→ **Written request**
Reproduce each item verbatim, everything from the line containing "At what coordinates should I click to accomplish: Select the" down to the line containing "Looking at the screenshot, I should [611, 120].", including both of those lines.

→ **Data entries**

>>

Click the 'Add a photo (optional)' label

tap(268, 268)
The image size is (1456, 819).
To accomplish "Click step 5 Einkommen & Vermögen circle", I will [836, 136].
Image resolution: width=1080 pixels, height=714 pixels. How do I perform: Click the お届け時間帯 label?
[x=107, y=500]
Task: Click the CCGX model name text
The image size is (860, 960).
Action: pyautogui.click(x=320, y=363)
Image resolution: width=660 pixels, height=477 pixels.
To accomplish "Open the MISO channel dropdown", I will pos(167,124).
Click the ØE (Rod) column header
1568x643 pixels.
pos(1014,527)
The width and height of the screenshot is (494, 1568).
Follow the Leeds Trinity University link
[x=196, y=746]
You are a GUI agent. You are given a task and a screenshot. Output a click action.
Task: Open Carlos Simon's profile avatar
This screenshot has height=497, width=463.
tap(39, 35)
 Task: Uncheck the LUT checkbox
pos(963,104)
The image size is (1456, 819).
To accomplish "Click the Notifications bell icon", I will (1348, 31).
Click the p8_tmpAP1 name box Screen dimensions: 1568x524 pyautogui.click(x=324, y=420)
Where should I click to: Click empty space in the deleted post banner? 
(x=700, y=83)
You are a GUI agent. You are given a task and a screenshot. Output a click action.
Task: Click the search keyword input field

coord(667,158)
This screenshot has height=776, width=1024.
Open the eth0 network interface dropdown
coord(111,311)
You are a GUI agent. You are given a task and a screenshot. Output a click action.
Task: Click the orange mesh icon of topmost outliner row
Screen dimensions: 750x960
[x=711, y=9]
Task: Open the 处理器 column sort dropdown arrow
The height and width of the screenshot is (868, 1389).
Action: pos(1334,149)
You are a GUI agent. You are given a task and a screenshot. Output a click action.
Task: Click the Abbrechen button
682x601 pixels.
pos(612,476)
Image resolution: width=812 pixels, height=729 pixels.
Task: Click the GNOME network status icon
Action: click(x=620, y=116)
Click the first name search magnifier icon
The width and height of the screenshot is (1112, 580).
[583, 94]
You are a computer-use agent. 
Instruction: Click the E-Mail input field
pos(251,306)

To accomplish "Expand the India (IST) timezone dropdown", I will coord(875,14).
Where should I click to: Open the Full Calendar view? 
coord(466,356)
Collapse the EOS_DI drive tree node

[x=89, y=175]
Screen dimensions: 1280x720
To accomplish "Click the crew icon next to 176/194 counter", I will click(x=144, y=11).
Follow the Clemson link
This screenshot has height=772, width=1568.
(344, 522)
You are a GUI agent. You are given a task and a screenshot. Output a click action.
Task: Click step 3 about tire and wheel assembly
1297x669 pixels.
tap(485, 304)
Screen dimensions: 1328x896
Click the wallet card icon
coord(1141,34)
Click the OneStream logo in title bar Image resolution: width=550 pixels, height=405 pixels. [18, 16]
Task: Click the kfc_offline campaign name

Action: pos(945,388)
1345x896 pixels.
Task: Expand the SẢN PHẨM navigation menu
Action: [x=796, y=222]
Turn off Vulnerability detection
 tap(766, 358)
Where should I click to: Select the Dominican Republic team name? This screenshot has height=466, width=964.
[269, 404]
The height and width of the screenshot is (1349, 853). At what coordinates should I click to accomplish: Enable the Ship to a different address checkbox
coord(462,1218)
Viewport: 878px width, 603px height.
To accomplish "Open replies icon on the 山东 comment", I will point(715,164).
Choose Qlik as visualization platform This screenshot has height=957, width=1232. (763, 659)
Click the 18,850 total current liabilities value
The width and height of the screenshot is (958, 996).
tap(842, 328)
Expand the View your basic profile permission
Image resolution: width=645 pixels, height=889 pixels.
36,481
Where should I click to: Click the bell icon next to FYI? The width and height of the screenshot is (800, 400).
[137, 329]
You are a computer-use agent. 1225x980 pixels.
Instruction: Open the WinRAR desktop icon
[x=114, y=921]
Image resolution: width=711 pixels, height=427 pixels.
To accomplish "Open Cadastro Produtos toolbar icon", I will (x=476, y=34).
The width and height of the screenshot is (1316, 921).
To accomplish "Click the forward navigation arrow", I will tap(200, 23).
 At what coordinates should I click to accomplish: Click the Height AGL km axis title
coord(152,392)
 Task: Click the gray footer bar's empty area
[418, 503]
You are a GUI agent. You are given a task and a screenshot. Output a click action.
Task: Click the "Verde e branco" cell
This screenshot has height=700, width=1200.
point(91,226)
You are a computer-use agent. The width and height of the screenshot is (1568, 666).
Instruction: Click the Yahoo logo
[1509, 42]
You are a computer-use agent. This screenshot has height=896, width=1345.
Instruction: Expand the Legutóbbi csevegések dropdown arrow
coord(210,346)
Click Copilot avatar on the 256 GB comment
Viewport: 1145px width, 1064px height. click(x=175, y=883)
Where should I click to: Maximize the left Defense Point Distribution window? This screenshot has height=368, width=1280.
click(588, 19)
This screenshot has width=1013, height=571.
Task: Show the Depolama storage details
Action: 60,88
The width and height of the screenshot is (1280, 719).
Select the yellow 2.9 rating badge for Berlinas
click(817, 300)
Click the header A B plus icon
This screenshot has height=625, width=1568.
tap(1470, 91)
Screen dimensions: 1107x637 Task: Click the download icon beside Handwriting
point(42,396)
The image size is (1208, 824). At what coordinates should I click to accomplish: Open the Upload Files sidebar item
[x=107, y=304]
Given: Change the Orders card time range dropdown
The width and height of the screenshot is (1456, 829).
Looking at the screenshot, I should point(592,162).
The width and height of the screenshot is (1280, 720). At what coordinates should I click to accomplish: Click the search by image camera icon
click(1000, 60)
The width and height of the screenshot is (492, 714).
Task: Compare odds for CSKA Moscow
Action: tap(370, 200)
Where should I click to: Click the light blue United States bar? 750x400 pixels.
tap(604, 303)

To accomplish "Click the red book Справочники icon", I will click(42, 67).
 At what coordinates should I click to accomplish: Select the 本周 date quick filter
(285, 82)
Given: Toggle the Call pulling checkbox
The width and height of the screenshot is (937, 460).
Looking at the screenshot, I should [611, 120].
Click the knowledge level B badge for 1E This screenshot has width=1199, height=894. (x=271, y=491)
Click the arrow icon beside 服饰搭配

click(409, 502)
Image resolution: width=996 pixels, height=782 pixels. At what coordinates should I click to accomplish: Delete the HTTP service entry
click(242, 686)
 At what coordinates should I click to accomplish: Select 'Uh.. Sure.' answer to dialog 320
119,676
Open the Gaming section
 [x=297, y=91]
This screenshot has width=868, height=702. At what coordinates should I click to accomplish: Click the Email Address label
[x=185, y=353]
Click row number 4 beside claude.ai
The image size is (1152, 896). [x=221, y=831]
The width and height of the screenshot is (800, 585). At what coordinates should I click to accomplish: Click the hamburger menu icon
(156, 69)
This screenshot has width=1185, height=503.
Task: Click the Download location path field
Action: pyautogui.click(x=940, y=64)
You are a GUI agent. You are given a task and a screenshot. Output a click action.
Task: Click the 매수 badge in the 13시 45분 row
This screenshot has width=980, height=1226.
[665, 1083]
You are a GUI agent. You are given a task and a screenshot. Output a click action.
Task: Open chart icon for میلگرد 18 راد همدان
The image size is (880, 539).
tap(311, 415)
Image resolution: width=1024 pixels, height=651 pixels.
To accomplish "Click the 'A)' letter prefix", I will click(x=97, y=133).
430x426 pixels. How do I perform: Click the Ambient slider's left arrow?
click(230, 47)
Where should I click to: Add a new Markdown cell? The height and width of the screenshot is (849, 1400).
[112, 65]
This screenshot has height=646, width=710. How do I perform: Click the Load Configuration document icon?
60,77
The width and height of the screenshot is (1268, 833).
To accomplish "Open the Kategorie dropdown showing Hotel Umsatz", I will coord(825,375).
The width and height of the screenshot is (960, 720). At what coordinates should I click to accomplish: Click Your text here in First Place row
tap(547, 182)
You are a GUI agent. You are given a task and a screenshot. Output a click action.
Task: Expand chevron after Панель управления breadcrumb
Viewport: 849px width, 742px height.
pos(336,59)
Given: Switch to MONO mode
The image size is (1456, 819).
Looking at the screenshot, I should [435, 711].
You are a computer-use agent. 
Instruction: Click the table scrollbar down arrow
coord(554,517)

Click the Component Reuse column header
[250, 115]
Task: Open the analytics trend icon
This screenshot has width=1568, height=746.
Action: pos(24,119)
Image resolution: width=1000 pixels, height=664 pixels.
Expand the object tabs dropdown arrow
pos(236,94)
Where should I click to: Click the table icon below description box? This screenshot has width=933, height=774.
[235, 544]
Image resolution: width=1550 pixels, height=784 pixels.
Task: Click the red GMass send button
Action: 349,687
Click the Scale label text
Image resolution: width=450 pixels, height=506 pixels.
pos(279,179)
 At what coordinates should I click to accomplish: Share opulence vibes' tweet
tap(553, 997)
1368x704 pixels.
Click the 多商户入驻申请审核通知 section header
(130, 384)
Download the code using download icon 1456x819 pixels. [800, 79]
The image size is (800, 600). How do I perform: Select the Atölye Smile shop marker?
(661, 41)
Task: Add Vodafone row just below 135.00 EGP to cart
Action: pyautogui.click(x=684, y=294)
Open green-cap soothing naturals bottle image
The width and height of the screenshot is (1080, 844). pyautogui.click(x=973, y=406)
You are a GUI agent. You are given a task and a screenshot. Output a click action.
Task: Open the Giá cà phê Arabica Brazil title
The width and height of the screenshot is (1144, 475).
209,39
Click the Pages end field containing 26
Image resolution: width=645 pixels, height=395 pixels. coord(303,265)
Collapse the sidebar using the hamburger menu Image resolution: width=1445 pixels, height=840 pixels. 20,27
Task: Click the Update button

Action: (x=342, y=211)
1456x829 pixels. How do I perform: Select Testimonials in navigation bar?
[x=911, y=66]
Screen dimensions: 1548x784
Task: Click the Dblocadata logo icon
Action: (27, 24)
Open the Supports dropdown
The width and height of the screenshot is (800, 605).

<<

→ **Expected answer**
 At what coordinates should I click to accomplish: Select the 本周 date quick filter
(285, 82)
Given: Toggle the Call pulling checkbox
The width and height of the screenshot is (937, 460).
Looking at the screenshot, I should [611, 120].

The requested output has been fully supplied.